• Instructions for the task:
Everything from the line containing "You are a GUI" through the final line of the entries, both included, should be copied exactly and with nothing else; please skip pictures.

• Material to process:

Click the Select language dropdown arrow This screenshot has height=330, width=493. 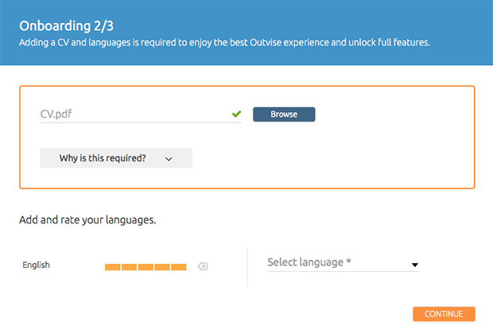point(415,265)
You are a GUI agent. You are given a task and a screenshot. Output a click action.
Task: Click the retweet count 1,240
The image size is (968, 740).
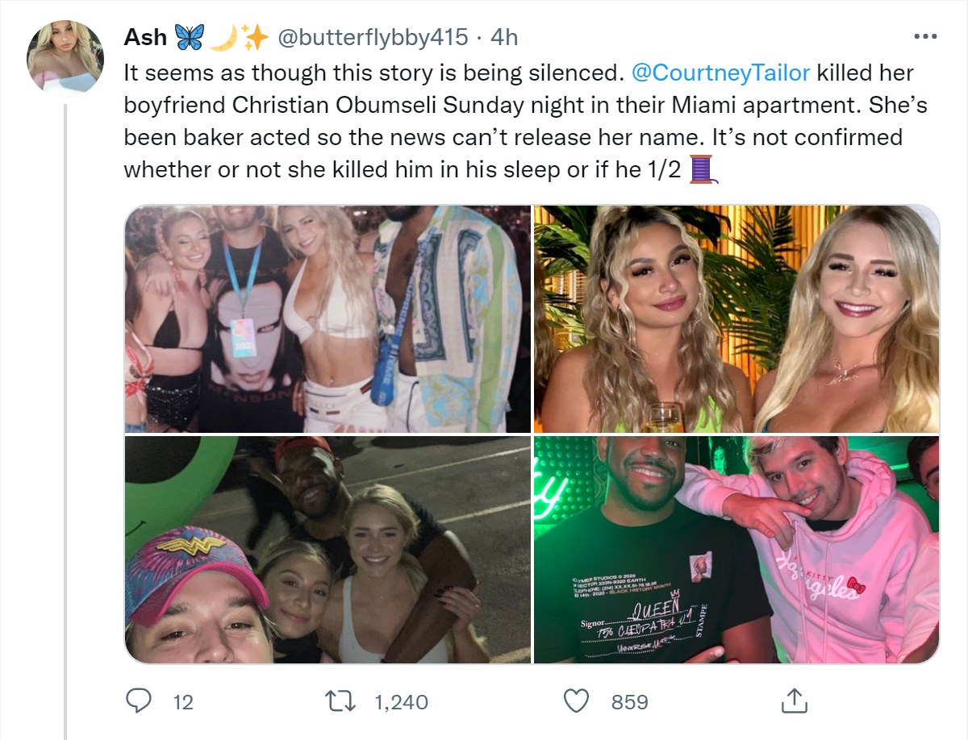pos(401,702)
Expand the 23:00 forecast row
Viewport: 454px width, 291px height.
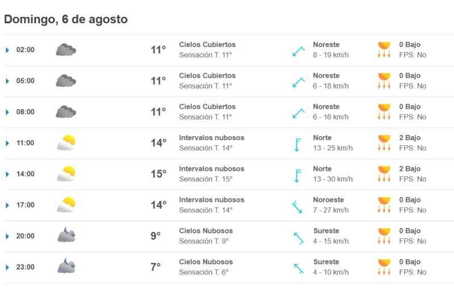pos(7,267)
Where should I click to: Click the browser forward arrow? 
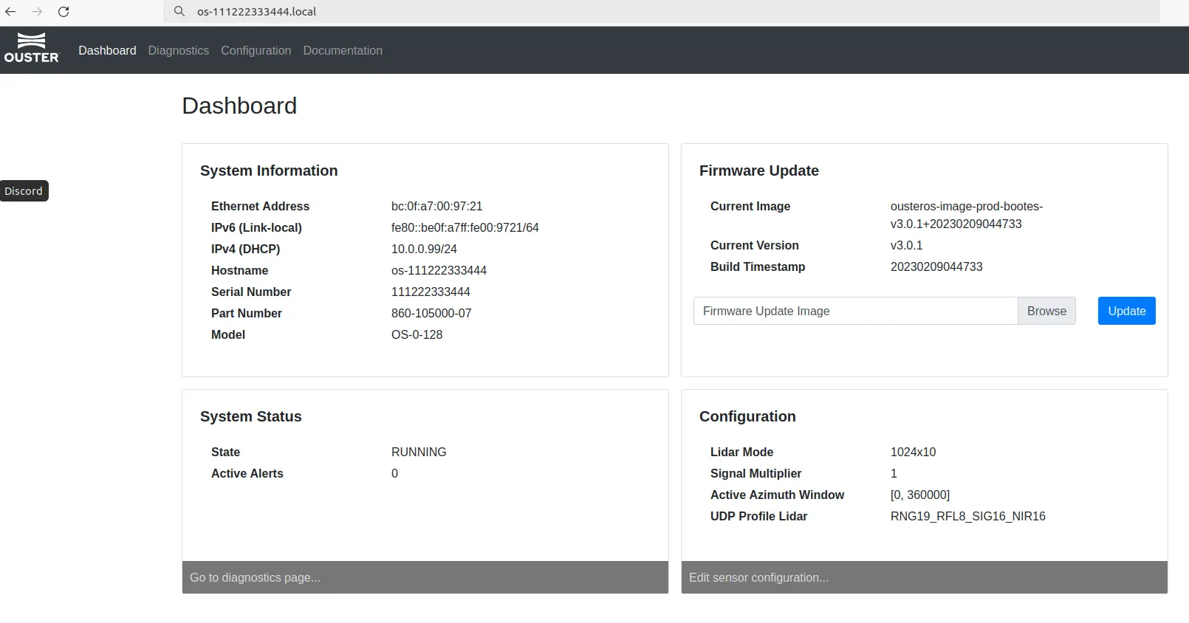click(37, 12)
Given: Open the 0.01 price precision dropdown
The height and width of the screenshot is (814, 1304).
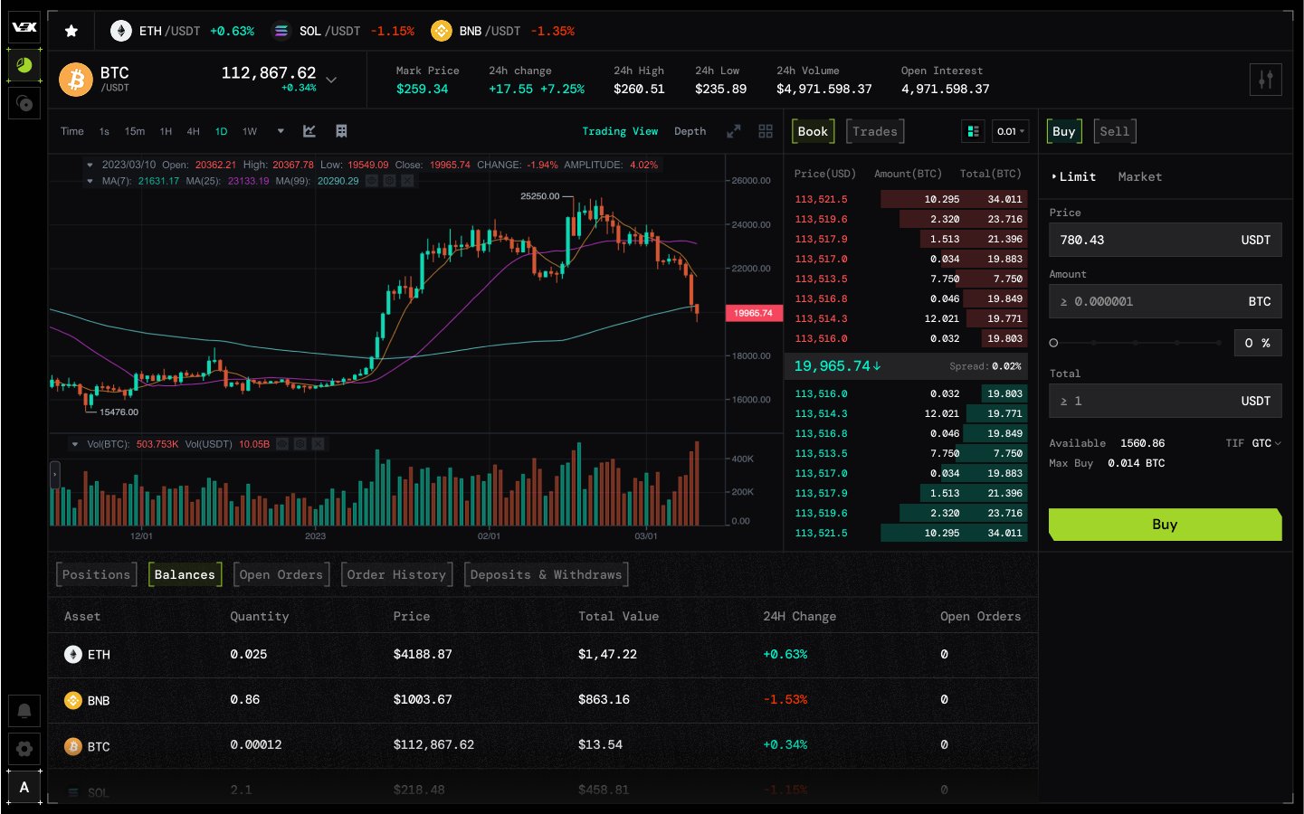Looking at the screenshot, I should (1010, 131).
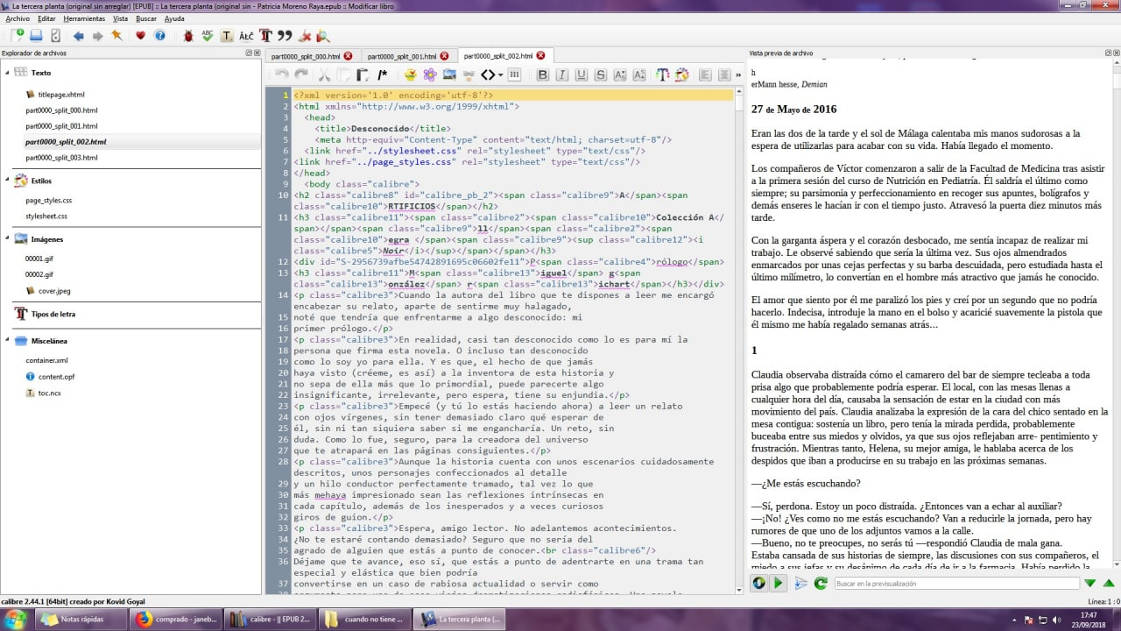Collapse the Imágenes tree section
Image resolution: width=1121 pixels, height=631 pixels.
[x=7, y=239]
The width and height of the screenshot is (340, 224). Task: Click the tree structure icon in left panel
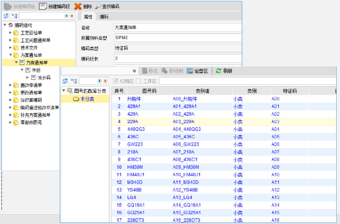coord(14,16)
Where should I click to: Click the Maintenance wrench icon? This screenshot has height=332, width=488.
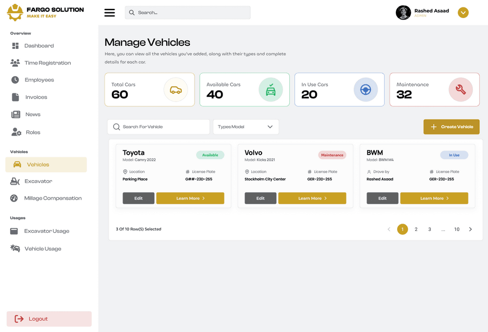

• Task response:
You are a GUI agent. You are given a task and a screenshot. Output a click action.
Task: Click the retweet count 1,240
The image size is (968, 740).
pos(401,702)
Expand the 23:00 forecast row
Viewport: 454px width, 291px height.
pos(7,267)
Where should I click to: Click the browser forward arrow? 
click(37, 12)
Given: Open the 0.01 price precision dropdown
The height and width of the screenshot is (814, 1304).
Looking at the screenshot, I should (1010, 131).
Collapse the Imágenes tree section
Image resolution: width=1121 pixels, height=631 pixels.
[x=7, y=239]
The width and height of the screenshot is (340, 224). Task: Click the tree structure icon in left panel
coord(14,16)
Where should I click to: Click the Maintenance wrench icon? This screenshot has height=332, width=488.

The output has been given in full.